Saturday, 5 January 2013
What's left or right about it?
Left handed, right handed, or even ambidextrous, there's no left or right about it. It just is. Studies reveal that 10 to 12 per cent of the general population is left handed. Why isn't this a higher percentage, considering that the odds should be 50 percent that a person with two arms would either write with their left or their right hand?
There are many sports where being left handed has the advantage. In boxing, the opponent is expecting jabs from the right, not from the left. Left handed boxers and baseballers are called 'southpaws'. The term Southpaw stems from baseball though it is most often herard in reference to boxing. Sylvester Stallone really put 'southpaws' on the map with his Rocky movies becuase the actor is left handed. Many cricketers bowl left handed and this adds a different spin to the ball, often critical in getting the batter out. Baseball is another sport where left handed pitching and batting causes a different shift in the way the ball swings. Babe Ruth is just one of hundereds of left handed baseballers. Fencing is also another sport where the opponent isn't used to playing against someone left handed.

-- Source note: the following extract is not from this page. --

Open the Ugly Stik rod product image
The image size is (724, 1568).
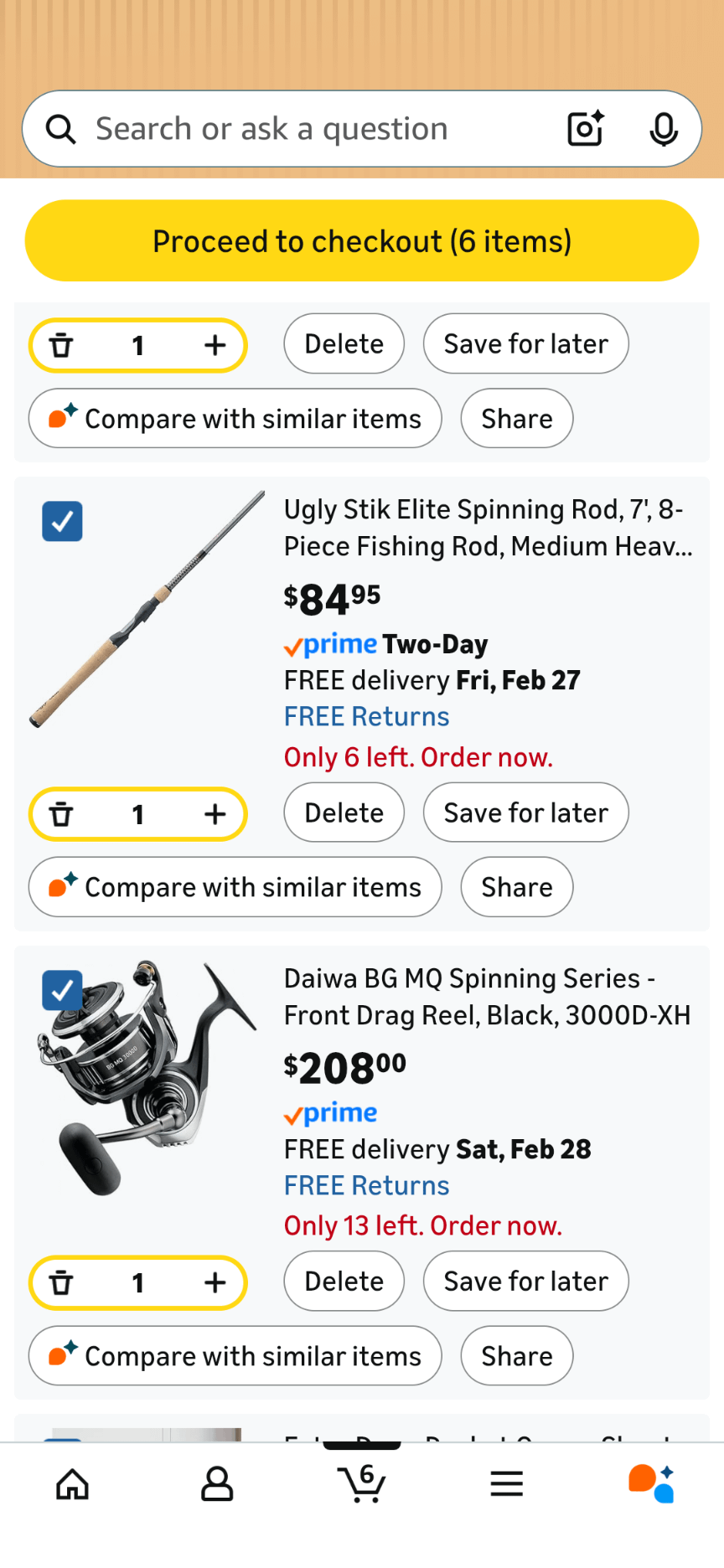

It hasn't always been okay to be left handed. There has often been a fear against people who used their left hand, many were accused of withcraft. Centuries ago, the Catholic Church declared that left hand people were servants of the devil. And in some societies, eating with the left hand is considered a sin, or making a toast with the wine glass in the left hand will bring bad luck.
Left handed people get a rough deal when it comes to superstitions. Perhaps one superstition which goes a long way to explaining what scientists can't is the superstition that if a baby is nursed in the left arm of the mother, the baby will grow up right handed, and if a baby is nursed in the right arm, then it'll be left handed. Twins, Gloria and Glenn, are respectively left handed and right handed. Their father, Frank, was left handed growing up, but the nuns at his school used a ruler on him every time he wrote with his left hand so he learned to write with his right hand instead.
Some famous left handed people are Leonardo Di Vinci (though supposedly Da Vinci wrote with his left and right hand and sometimes simultaneously), Tom Cruise, Pierce Brosnan, David Bowie, Eminem, Neil Armstrong, Albert Einstein, and Prince William. The largest collective group of famous people who are left handed are actors, which leads credence to the theory that many left handed people are more creative, because they utilize the right side - the creative side - of the brain.
Most lefties are ambidextrous - they need to be because so many gadgets are designed and built for right handed people. Yet not all right handed people can use their left hand as capably as their right.
Kids who are left handed can suffer greatly in school because of right handed desks, scissors, and even the act of writing. Most languages are written from left to write, so left handed kids have to twist their hands and write in what is called a 'crab' style. Pens, pencil sharpeners, even the computer mouse which is on the right side of the computer...all these things can hinder a child's education, yet because the number of lefties is so small, 10 to 12 percent of the the general population, they slip through the cracks.
There are many shops these days that cater exclusively for left handed people. The most famous is the fictional store The Leftorium that Ned Flanders opened up during the third episode of The Simpsons. The reason it went out of business was due to a wish that Homer made, but there really are successful stores dedicated to providing products for lefties.